Many years ago, while in the hotel industry, I attended a conference at the Fountainbleu hotel in Miami Beach.  We were told not to go walk on the beach too far without a group.  We were informed, as fellow hoteliers, and not sure if other guests were alerted.

We were told, also to stay away from friendly ladies of the night, who would romance a male and go to his room.  She would drug him.  When he woke up, he was in the bathtub, filled with ice, and a note by the telephone next to him, to call a doctor and not get out of the tub.  His kidney had been harvested. 

This happened numerous times.  Kidneys were big business.  Macho men traveling alone looking, were easy targets.  I was told, one kidney brought $5000 USD and up and this was 40 years ago.  A lot more than a hooker.  With no side benefits.  Stupid is, as stupid does.

TRUE STORY. 

There are dangers everywhere and as a world traveler, who has spent 3 years in two communistic countries, and also Mexico and others,  while I didn't have one problem in 3 years, I never went looking for something, I didn't lose. 

Be smart.  Live and enjoy another day.  Traveling to and living in another country is and should be enjoyed.  Especially the Dominican Republic.  Let's enjoy it and not try to change it, because there is something you don't like about it.   If you have a small budget, then you will be limited on where you live.  And cheaper housing will have more challenges. 

Lastly, a word to the wise.   Make sure you have bars put on your portals.  Most occupied homes and apartments tend to be safe.  Criminals who want to rob your home, watch it regularly.  Vacant homes and apartments are easier targets.

I hope I haven't bored anyone.
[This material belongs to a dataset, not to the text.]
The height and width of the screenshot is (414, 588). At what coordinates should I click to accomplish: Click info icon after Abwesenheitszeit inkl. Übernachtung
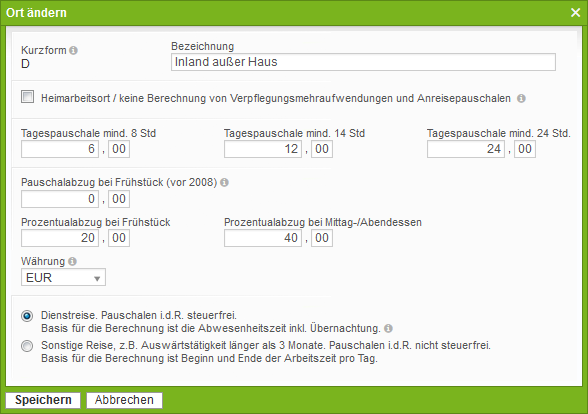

Just trying to be helpful.

Respectively submitted.

Planner aka Baby doll.

Obviously there is a tremendous amount of interest in this subject that affects all of us moving here which is evidenced by soo many posts.  I am surprised you want to close it.  From your early comments, it would appear you are prejudiced about this important issue. 

I thought this blog was to be non-prejudiced and special interests such as this, would be allowed, versus someone wanting to sell something that few, if any will ever need. Or someone looking for siding for a home.  This subject, is on the minds of every expat considering moving here, and those living here, who have frequently mentioned personal related experiences.  It needs to be addressed.

Protecting ourselves is an individuals right, especially in a foreign country, that has armed guards at shopping malls and bars on the most modest of homes.  Personally,  I found the post to be one of mutual interest by numerous responders including this writer.

Thank you for allowing me to post my comment.

I would be censored for posting thoughts on this subject.  As humans, we have an ingrained response to threats; flight or fight. I for one will never hand them the Vasoline & bend over. I may lose, even   may die, but will not go willingly. We have the right to defend our selves with whatever comes to hand.  (by the way, can't see well enough to run)           Don't forget the meet-up at Margo's!